- INFORMATION SHOWN
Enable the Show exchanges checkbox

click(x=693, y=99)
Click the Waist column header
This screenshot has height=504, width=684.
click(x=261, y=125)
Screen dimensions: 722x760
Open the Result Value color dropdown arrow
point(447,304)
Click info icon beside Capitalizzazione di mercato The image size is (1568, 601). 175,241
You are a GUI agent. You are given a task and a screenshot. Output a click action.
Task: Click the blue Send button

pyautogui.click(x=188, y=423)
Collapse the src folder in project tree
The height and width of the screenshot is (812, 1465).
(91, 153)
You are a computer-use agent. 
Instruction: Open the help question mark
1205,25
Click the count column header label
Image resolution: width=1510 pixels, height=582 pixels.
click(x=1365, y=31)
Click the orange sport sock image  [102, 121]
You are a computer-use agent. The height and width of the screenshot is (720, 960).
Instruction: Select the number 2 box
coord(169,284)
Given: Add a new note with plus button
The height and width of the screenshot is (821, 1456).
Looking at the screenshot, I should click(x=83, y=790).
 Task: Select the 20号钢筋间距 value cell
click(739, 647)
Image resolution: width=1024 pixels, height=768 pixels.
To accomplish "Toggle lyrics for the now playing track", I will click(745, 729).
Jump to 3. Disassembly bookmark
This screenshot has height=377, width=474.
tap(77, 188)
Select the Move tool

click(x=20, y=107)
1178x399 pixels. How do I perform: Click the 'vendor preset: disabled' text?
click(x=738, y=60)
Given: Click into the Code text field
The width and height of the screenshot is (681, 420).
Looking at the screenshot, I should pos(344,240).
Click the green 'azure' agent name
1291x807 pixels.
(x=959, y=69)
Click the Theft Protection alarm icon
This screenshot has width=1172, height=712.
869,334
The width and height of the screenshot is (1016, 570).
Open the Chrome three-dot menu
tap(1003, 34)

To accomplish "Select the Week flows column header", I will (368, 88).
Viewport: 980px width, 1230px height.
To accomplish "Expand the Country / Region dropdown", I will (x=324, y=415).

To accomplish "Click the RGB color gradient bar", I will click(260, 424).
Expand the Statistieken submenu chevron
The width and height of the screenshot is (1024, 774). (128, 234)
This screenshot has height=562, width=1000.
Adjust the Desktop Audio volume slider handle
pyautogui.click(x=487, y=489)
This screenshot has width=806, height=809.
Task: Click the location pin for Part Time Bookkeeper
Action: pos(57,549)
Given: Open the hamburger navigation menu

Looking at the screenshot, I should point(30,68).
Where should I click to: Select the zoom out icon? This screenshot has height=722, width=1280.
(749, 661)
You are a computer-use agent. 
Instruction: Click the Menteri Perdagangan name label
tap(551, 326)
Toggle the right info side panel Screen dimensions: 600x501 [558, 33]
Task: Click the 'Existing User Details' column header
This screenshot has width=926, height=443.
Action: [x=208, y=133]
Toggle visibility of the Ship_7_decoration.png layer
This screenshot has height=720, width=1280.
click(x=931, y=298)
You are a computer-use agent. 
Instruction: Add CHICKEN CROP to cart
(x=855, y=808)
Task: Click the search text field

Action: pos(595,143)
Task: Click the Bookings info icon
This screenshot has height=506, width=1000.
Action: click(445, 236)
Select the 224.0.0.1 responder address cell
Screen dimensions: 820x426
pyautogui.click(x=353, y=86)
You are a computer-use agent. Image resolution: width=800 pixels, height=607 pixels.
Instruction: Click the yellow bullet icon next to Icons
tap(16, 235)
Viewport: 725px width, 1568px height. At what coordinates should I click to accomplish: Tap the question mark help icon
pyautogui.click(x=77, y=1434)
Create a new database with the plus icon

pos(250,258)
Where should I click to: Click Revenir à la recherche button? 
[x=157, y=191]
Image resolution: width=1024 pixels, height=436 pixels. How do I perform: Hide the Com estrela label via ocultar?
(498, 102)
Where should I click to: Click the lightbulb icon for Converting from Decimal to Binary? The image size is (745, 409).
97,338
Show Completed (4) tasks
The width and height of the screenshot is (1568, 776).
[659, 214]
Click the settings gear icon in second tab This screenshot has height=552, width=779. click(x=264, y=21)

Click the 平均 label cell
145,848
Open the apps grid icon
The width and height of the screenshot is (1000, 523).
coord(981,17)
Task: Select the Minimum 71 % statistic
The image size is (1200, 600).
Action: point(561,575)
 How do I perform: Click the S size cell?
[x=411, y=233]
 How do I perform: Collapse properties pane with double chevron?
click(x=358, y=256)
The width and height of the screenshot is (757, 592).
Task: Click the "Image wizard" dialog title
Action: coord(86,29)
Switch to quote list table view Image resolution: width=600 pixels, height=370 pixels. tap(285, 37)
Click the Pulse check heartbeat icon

- EXERCISE PROMPT
Locate the string "will" in the listing above and copy every line where it occurs.

- SOLUTION FOR THIS TASK
To accomplish "Toggle lyrics for the now playing track", I will click(745, 729).
To accomplish "Select the Week flows column header", I will (368, 88).
To accomplish "Expand the Country / Region dropdown", I will (x=324, y=415).
To accomplish "Click the RGB color gradient bar", I will click(260, 424).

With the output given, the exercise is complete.